In this period, over 60% of customers favoured a black pump BMW, so you're most likely to find this car in diesel form, probably in 420d guise, which was offered in rear-driven or xDrive 4WD forms. Either way, the 190hp diesel engine offers nearly 30% more pulling power than this variant's 184bhp 420i petrol-powered counterpart. If performance isn't a crucial consideration in your choice of 4 Series Gran Coupe, then the lesser 143hp 418d diesel variant might well be sufficient. It does, after all, still make 62mph from rest in only a fraction over 9s. Don't drive it though, after a trip in one of the silky-smooth six cylinder diesel models, either the 258hp 430d, good for 62mph in 5.6s, or the 313hp 435d, which is nearly a second faster and offers xDrive 4WD as standard. Both models must be artificially restrained at 155mph, as must the two properly quick mainstream petrol variants. First amongst these from launch was the 245hp four cylinder 428i which, thanks to the same TwinPower Turbo technology as the 420i, is good for 62mph in 6.1s, which makes it only fractionally slower than the six cylinder 306bhp 435i - and at a substantial saving.
This Gran Coupe was updated in 2017 and as part of the changes, the 428i and 435i petrol variants were, respectively, replaced by 430i (252hp) and 440i (326hp) models, which sat below the range-topping 431hp M4 variant. Across the range, the suspension was also revised as part of this model update, the standard passive set-up as a result being firmer than before. That slightly increased take-up of the 'Adaptive M Sport Suspension' variable damping set-up we'd recommend. As with the original version of this car, a 'Drive Performance Control' system tweaks response from the throttle, the steering and the optional 8-speed auto gearbox to suit the way you want to drive.
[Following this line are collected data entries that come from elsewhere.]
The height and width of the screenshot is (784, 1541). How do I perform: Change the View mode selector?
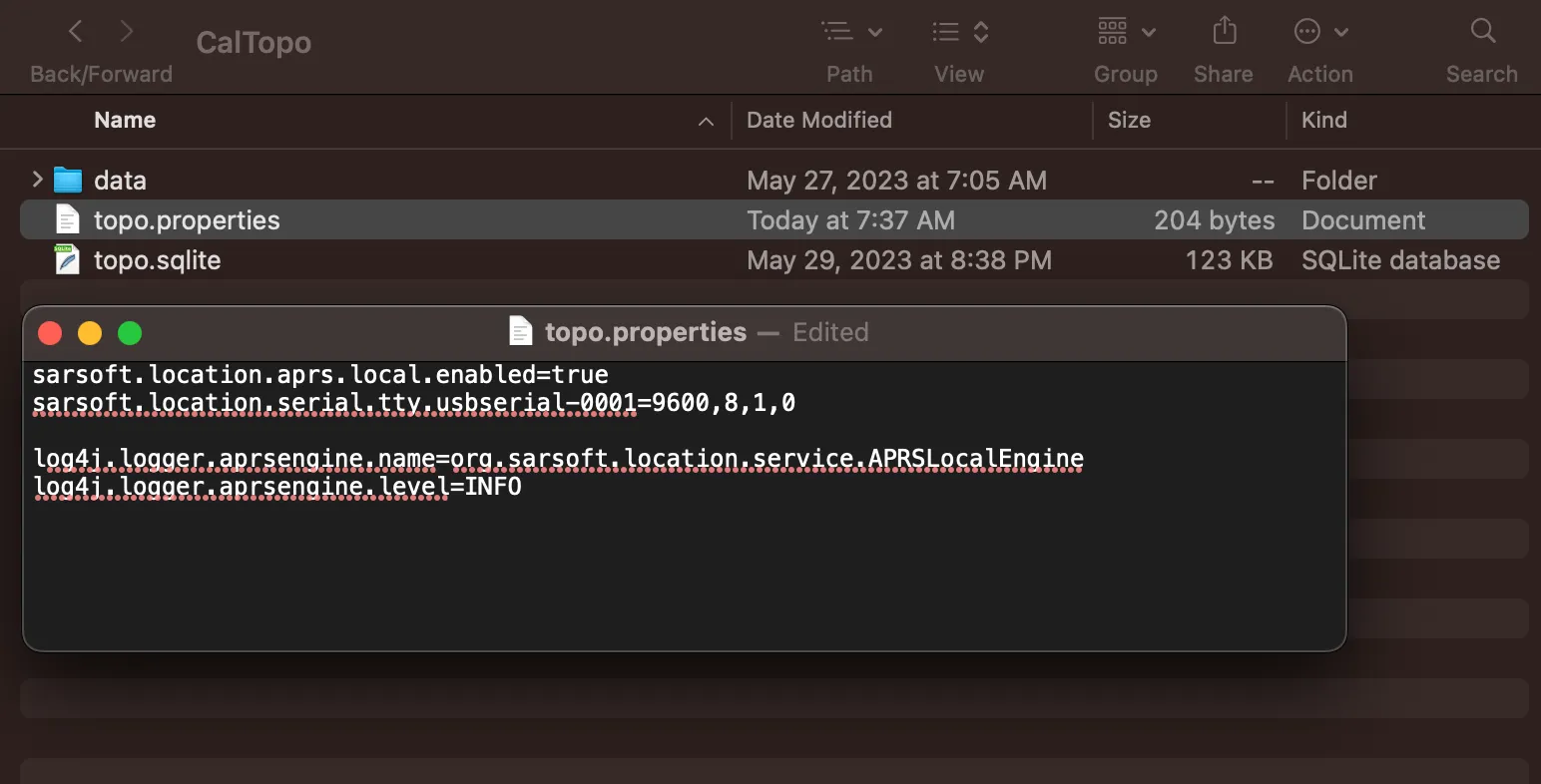[959, 32]
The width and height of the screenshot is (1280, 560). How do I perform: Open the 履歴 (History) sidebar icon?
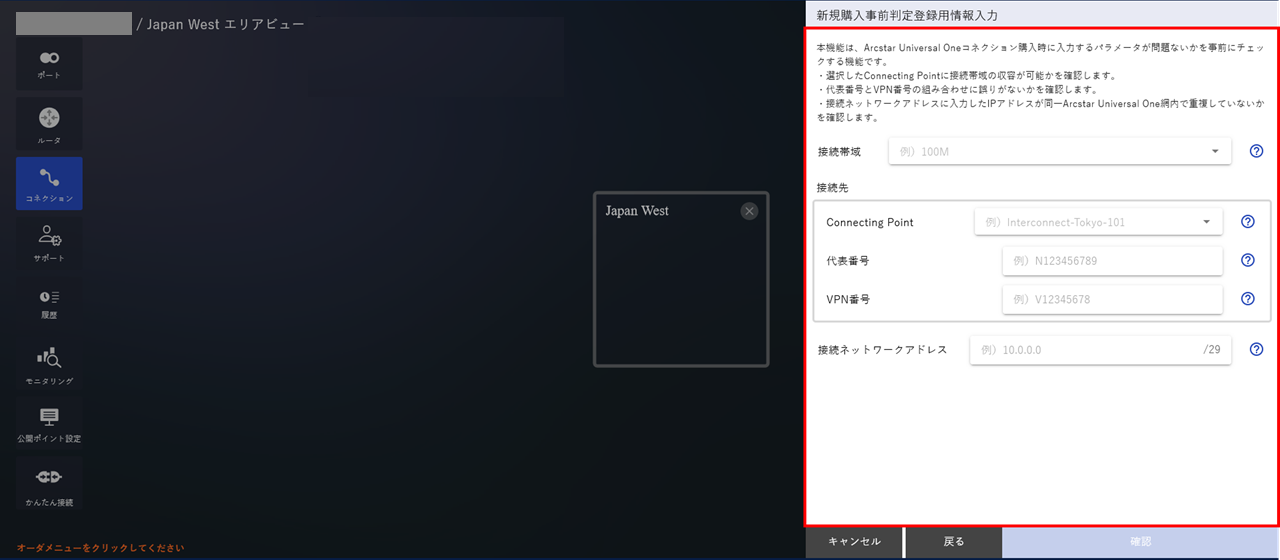pyautogui.click(x=49, y=304)
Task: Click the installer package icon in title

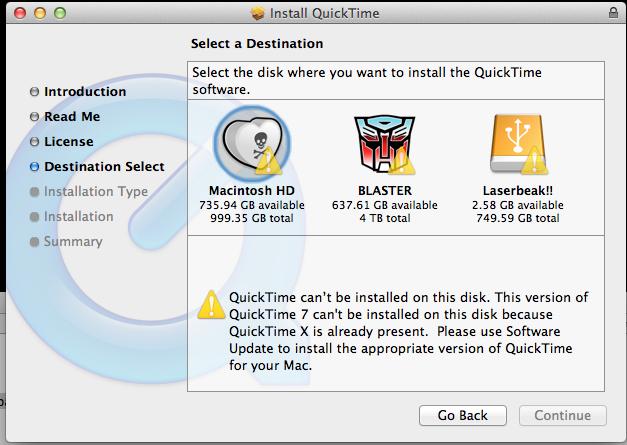Action: tap(258, 13)
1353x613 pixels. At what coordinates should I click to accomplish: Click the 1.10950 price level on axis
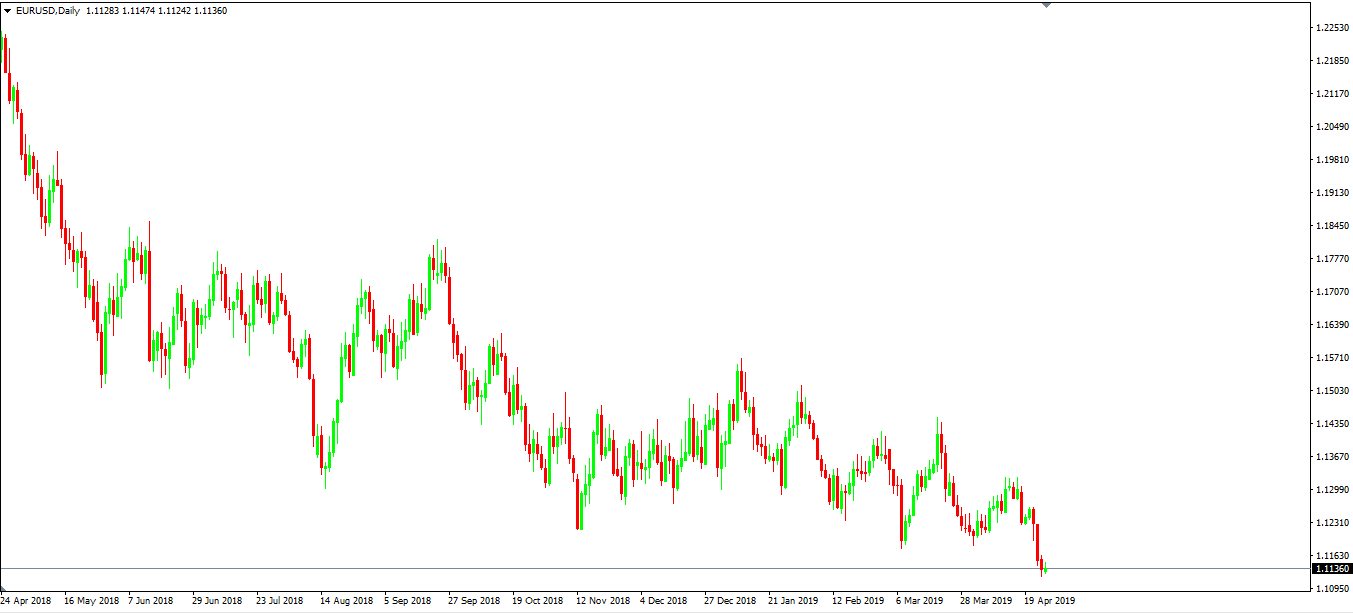tap(1332, 589)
Not all cars that claim to be coupes are stylish enough to really deserve that title - particularly those that must also accommodate two rear passenger doors. This 4 Series Gran Coupe though, wears its badge credibly yet still offers enough practicality to justify its existence. If you were thinking of a decently specified 3 Series saloon or Touring estate from this era, you ought to consider it. And if you were thinking of a 3 Series Gran Turismo hatch and didn't mind a slight price premium you'd get back anyway at resale time, then we can't really see why you wouldn't buy this car instead. Indeed, we could see many potential buyers here thinking in much the same terms about the kind of 4 Series 2-door Coupe model that would cost exactly the same as this car. After all, a Gran Coupe offers you more - and the downsides are few.
Overall, if you're looking at buying a conventional mid-sized executive model from this period, you may well not already have a Gran Coupe on your wish list. If so, then perhaps it ought to be. After all, just for once, the kind of car you've dreamed about may also need to be the one you really need to buy.